* **WRITTEN INSTRUCTION**:
Reproduce every one of the entries below word for word, omitting the pictures.

>> Begin

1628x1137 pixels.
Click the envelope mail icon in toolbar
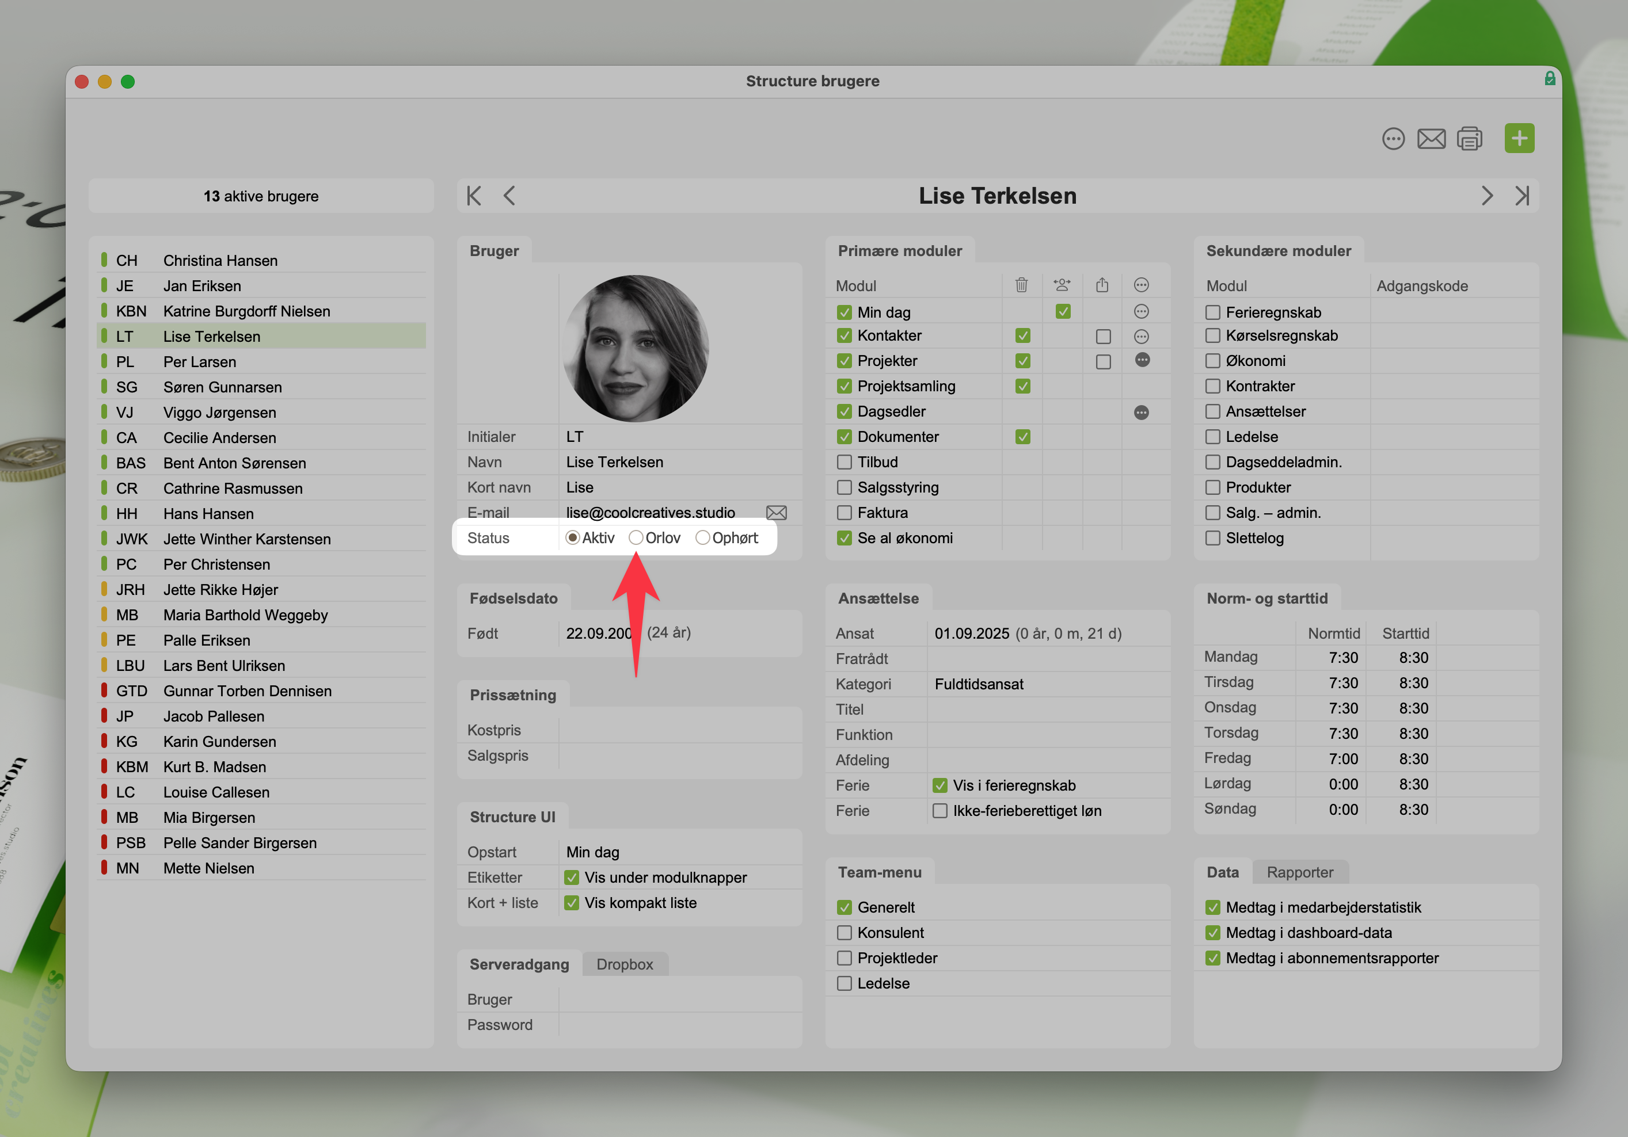pos(1431,138)
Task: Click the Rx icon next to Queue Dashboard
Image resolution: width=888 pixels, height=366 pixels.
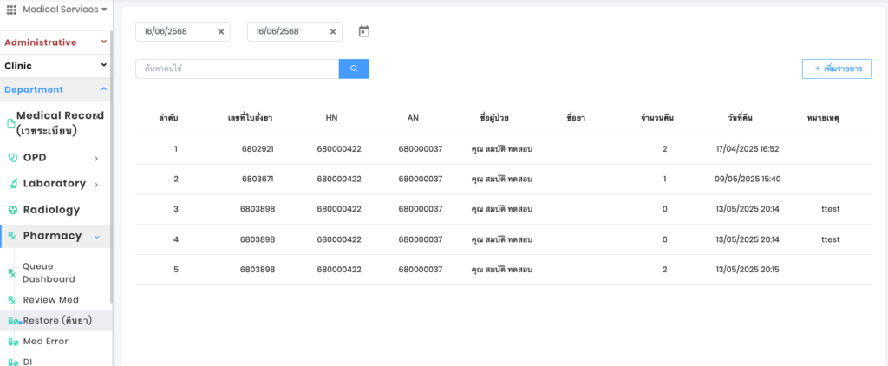Action: [12, 273]
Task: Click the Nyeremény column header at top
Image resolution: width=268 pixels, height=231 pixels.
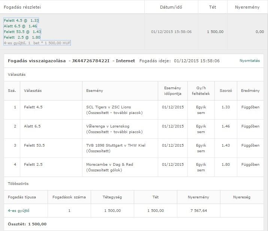Action: (247, 7)
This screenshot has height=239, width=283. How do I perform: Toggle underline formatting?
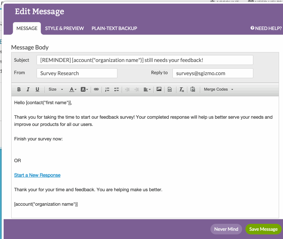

>> End

* **TASK RESULT**:
1628x1137 pixels.
Click the envelope mail icon in toolbar
pos(1431,138)
Task: Click the Rx icon next to Queue Dashboard
Image resolution: width=888 pixels, height=366 pixels.
Action: [12, 273]
Task: Click the Nyeremény column header at top
Image resolution: width=268 pixels, height=231 pixels.
Action: (247, 7)
This screenshot has height=239, width=283. How do I perform: Toggle underline formatting?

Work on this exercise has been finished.